Thoughts on Shared Decision Making

Photo Credit: Cancer Therapy Advisor

Photo Credit: Cancer Therapy Advisor

I recently gave a talk about shared decision making at the annual conference for the National Comprehensive Cancer Network. Here is a nice write-up of that talk. For those of you silly enough not to travel to Florida to hear me pontificate!

After listening to the treatment alternatives—surveillance, or active treatment with surgery and radiation—a patient just diagnosed with prostate cancer asks you, “what would you recommend?”

How would you respond?

As a clinician, your responsibility is to find out what the patient is actually asking, and to provide a recommendation that reflects his or her preferences, Peter A. Ubel, MD, told attendees at the NCCN 21st Annual Conference.

One answer might be “I might make a different choice than you because I might have different preferences,” said Dr Ubel, the Madge and Dennis T. McLawhorn University Professor of Business, Public Policy, and Medicine at Duke University in Durham, NC.

Such a reply “is what should trigger the true shared decision-making conversation,” he added. Far too often, however, patients are inundated with information they either do not understand or find overwhelming in its sheer volume.

The “right” choice, he outlined, depends on how the patient weighs the trade-off between the anxiety of living with cancer and the side effects of the active treatments.

“To really empower patients to be partners in decisions where their preferences are important in determining what the right course of action is, we have to communicate better,” he said. “We have to understand decision psychology better than we do, and we have to make sure we know the difference between a medical fact and a value judgment.”

Dr Ubel, with the Duke-Margolis Center for Health Policy, provided an example of an urologist explaining a Gleason score to a patient: “low risk is Gleason 6, intermediate is usually 7s, with 3 + 4 or 4 + 3, depending on how it looks under the microscope. And then 8, 9, and 10 are all high risk. So it’s in the middle. It was 3 + 3 and 3 + 4, so just enough of the atypical cells of the grade 4 to make it 3 + 4, which means you’re intermediate risk.”

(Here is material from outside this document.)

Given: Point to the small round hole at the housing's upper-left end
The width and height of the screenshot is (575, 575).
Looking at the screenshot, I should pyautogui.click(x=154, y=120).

Although this represents an earnest explanatory effort, what the clinician is trying to say is, “you do not have the kind of cancer that will kill you, maybe never, but certainly not in the next 10 or 15 years. We have months to decide what to do about this. We found it early enough and we can take care of this.”

“That’s what the patient needed to understand, and instead, what ends up, is the doctor kind of forgets that the patient doesn’t speak medicalese,” he said.

Informed consent also plays a role, in that clinicians may feel the need “to inform the heck out of patients with all the medical detail [they] believe is necessary to understand the decision, instead of a translation of that medical detail into terms a patient can understand.”

One challenge with shared decision-making is that thorough communication is “not always good communication,” and “good communication takes time, to acknowledge and deal with emotion, to absorb and reflect on information,” he said. This includes the ability to take the patient’s perspective into account, with recommendations often evolving.

Dr Ubel outlined 3 approaches he believed clinicians “can do better to promote shared decision-making.”

“First off, we need to use a simple technique called ‘teach back.’ When you give people information about their treatment alternatives, don’t assume they understand it because they are nodding,” he said. “Find out if they understand it by asking them to tell you in their own words.” For example, “‘Can you tell me what you think you understand the alternatives mean?’”

“You will learn so much in hearing patients translate back to you what you just said to them. I guarantee you, you do that a dozen times…and by the time you get to that 12th patient, your spiel—because we all have spiels to describe information—your spiel will probably be half as long as it used to be and twice as good because you’ll realize, early on, that patients are not hearing most of what you say.”

Secondly, even if patients say they do not want to be full partners in the decision and want to be told what to do, clinicians need to get to know patients well enough to help them make the right choices.

“When a patient asks what you would recommend,” try to find out something about the patient first. “That is critical to giving good advice.”

Finally, what’s needed are “recommendations that are based on an understanding of patient preferences,” he said.

Dr Ubel concluded by noting that “we also should be careful about how much information we give people. People can be harmed by receiving too much information. Too much information makes it hard to comprehend, regardless of whether there’s jargon. You give too much information loaded with jargon and understanding is going to be very poor”—thus making choices more difficult.